GIVEN RECORDS START

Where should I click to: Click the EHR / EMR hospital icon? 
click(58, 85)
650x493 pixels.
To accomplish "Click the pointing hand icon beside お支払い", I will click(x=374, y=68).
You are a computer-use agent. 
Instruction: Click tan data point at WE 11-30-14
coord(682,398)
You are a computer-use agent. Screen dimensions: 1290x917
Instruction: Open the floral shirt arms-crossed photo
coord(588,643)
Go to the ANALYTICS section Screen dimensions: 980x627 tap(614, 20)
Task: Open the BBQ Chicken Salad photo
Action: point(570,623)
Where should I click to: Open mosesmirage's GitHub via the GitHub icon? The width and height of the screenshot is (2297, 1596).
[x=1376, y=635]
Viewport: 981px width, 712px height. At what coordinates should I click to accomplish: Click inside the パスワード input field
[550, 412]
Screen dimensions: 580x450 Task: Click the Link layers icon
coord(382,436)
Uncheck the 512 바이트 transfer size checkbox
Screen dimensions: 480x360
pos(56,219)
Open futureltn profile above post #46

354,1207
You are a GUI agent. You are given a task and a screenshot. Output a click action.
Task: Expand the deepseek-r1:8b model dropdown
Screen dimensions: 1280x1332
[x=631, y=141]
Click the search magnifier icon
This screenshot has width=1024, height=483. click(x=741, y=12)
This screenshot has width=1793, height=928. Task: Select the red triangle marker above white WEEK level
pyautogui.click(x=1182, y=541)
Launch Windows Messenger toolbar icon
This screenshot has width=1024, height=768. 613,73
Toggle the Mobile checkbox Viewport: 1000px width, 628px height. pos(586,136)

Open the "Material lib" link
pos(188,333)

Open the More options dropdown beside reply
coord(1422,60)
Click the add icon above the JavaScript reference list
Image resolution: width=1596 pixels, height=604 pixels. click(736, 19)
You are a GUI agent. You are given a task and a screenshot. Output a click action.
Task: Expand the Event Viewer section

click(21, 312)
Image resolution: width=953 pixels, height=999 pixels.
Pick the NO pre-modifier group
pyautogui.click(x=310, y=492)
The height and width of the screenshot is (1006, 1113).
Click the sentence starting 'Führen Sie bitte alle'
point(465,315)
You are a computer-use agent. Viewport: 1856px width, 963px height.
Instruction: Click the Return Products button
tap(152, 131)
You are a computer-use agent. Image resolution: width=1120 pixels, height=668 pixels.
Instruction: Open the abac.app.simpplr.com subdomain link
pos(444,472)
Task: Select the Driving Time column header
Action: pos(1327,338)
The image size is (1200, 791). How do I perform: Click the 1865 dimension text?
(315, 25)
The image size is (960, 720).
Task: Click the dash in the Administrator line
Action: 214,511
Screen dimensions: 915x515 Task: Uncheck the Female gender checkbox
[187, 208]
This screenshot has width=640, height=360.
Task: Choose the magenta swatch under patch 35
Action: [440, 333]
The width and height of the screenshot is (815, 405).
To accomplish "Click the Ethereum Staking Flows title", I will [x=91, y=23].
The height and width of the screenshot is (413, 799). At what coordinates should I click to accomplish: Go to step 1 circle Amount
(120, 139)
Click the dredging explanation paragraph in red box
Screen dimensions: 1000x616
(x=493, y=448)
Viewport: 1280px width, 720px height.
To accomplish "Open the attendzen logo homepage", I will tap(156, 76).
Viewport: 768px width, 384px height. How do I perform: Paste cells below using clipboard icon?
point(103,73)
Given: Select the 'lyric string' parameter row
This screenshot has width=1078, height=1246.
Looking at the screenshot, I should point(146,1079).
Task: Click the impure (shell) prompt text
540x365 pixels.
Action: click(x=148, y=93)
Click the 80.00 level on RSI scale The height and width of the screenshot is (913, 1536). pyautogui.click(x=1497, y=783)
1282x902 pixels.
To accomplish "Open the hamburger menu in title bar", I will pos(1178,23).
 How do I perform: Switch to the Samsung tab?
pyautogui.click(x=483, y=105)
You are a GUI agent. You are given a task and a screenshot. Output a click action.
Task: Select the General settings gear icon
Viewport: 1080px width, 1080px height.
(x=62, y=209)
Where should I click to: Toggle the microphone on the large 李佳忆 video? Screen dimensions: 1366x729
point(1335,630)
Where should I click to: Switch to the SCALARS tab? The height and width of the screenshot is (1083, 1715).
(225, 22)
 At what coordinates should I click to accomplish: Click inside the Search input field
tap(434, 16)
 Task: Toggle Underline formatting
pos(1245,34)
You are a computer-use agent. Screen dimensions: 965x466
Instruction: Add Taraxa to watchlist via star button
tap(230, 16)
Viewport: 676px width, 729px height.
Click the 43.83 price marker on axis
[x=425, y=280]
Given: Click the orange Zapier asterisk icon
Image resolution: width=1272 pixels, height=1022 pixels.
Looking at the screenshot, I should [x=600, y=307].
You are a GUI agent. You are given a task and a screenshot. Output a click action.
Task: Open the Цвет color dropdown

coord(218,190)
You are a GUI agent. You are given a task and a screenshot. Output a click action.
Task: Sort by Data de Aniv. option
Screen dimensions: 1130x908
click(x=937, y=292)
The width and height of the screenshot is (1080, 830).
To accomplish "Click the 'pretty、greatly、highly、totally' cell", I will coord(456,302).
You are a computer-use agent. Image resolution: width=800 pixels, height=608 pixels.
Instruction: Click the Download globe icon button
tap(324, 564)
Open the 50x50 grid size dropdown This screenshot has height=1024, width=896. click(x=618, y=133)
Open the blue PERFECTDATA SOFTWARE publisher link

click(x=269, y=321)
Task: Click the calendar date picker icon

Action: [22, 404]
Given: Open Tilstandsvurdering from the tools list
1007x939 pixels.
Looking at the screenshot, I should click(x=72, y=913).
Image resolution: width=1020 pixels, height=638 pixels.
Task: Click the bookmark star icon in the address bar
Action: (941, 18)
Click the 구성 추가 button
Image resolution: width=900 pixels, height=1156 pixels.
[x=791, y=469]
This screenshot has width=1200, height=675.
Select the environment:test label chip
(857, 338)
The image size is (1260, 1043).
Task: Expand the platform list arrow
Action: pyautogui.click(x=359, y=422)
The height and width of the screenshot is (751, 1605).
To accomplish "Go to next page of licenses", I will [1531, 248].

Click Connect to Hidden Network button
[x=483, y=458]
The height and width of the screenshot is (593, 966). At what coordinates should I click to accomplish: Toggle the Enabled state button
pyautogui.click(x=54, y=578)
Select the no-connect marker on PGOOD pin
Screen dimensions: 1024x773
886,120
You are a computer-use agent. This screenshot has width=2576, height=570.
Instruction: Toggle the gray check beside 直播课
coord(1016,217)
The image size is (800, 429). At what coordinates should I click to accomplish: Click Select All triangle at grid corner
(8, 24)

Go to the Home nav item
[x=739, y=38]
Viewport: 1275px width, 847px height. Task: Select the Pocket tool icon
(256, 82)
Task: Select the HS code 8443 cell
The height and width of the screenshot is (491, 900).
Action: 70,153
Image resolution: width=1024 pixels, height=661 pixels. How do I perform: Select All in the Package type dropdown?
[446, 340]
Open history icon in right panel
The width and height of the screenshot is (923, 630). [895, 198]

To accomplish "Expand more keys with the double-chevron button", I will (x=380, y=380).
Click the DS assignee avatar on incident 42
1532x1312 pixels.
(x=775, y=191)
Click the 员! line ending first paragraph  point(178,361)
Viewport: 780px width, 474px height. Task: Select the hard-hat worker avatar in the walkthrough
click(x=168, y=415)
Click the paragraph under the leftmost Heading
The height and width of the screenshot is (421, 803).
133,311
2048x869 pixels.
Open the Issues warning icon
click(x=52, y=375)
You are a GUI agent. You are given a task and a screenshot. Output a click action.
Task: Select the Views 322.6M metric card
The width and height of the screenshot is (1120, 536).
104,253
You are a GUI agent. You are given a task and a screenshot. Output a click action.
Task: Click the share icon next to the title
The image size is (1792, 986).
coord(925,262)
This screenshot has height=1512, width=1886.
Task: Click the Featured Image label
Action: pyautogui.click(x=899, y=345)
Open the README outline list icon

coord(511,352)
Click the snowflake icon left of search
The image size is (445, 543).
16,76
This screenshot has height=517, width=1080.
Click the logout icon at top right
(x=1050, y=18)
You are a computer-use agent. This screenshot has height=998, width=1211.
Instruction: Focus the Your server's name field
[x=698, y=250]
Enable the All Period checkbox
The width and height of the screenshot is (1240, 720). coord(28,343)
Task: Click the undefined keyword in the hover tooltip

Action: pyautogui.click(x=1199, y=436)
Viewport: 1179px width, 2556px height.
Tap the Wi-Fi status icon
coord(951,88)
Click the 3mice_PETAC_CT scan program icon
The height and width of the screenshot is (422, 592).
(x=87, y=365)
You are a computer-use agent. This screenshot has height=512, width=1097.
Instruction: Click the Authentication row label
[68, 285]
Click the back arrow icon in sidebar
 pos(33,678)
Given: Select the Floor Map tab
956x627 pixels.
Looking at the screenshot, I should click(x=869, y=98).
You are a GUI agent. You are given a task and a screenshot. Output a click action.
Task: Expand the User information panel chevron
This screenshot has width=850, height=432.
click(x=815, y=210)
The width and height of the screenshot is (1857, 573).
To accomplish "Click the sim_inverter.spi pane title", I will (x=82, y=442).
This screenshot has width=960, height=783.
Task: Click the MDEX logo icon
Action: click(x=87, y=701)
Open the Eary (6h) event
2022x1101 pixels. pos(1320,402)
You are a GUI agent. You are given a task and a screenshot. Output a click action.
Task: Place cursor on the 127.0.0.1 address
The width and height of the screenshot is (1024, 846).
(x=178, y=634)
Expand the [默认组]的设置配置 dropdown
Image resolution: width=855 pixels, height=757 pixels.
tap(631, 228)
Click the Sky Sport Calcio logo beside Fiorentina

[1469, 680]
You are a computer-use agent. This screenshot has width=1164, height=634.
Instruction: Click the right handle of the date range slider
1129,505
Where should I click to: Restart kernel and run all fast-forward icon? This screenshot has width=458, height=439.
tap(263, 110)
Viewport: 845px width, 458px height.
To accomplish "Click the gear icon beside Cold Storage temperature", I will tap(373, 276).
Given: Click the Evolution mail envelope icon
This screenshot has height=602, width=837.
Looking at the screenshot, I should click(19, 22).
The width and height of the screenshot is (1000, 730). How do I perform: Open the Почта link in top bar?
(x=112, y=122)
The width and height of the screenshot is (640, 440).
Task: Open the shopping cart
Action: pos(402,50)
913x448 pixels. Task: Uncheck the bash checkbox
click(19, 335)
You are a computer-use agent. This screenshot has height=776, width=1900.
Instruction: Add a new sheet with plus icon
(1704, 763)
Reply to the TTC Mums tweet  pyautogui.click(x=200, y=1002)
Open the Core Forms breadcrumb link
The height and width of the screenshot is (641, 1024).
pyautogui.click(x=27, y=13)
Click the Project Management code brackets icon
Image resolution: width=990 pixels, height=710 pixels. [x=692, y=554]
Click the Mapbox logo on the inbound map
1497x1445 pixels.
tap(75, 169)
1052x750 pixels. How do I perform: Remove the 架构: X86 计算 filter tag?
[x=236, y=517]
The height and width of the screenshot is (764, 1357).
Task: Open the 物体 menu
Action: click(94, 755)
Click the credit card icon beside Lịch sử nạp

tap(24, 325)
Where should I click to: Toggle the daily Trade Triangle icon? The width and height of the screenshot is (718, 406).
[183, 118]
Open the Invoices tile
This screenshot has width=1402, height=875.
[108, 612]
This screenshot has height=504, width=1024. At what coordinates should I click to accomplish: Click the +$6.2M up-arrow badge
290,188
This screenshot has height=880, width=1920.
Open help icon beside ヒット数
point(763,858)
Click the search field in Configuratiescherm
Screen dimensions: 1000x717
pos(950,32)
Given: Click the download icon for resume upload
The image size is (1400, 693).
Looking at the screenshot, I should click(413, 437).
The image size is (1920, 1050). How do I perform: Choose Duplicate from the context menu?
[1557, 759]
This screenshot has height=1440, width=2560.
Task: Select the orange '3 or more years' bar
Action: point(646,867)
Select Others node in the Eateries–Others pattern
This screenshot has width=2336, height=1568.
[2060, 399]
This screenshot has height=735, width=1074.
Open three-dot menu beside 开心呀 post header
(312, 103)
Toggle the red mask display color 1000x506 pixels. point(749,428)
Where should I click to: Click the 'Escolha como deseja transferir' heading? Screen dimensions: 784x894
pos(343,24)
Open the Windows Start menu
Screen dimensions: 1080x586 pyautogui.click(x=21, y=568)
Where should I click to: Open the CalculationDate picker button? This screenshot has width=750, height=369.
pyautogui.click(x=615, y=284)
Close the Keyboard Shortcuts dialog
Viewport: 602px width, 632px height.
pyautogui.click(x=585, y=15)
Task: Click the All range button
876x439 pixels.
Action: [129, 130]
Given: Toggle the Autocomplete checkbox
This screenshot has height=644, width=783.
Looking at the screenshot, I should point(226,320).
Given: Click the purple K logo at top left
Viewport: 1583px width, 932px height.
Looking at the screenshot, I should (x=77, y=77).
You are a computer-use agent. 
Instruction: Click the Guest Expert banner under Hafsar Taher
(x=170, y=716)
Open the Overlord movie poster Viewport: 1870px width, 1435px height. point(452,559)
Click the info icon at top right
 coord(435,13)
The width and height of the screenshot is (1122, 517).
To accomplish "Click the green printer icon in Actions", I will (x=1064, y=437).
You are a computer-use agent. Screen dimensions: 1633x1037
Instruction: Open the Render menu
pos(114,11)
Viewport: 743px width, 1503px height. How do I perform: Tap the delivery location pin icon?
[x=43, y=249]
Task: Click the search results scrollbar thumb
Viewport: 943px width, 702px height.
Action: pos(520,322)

GIVEN RECORDS END

▸ WORK REQUEST
Copy exactly the stretch of data above from the line with "Task: Expand the Event Viewer section" through the line with "Task: Click the impure (shell) prompt text", and omit all other lines.

▸ EXERCISE SOLUTION
Task: Expand the Event Viewer section

click(21, 312)
Image resolution: width=953 pixels, height=999 pixels.
Pick the NO pre-modifier group
pyautogui.click(x=310, y=492)
The height and width of the screenshot is (1006, 1113).
Click the sentence starting 'Führen Sie bitte alle'
point(465,315)
You are a computer-use agent. Viewport: 1856px width, 963px height.
Instruction: Click the Return Products button
tap(152, 131)
You are a computer-use agent. Image resolution: width=1120 pixels, height=668 pixels.
Instruction: Open the abac.app.simpplr.com subdomain link
pos(444,472)
Task: Select the Driving Time column header
Action: pos(1327,338)
The image size is (1200, 791). How do I perform: Click the 1865 dimension text?
(315, 25)
The image size is (960, 720).
Task: Click the dash in the Administrator line
Action: 214,511
Screen dimensions: 915x515 Task: Uncheck the Female gender checkbox
[187, 208]
This screenshot has width=640, height=360.
Task: Choose the magenta swatch under patch 35
Action: [440, 333]
The width and height of the screenshot is (815, 405).
To accomplish "Click the Ethereum Staking Flows title", I will [x=91, y=23].
The height and width of the screenshot is (413, 799). At what coordinates should I click to accomplish: Go to step 1 circle Amount
(120, 139)
Click the dredging explanation paragraph in red box
Screen dimensions: 1000x616
(x=493, y=448)
Viewport: 1280px width, 720px height.
To accomplish "Open the attendzen logo homepage", I will tap(156, 76).
Viewport: 768px width, 384px height. How do I perform: Paste cells below using clipboard icon?
point(103,73)
Given: Select the 'lyric string' parameter row
This screenshot has width=1078, height=1246.
Looking at the screenshot, I should point(146,1079).
Task: Click the impure (shell) prompt text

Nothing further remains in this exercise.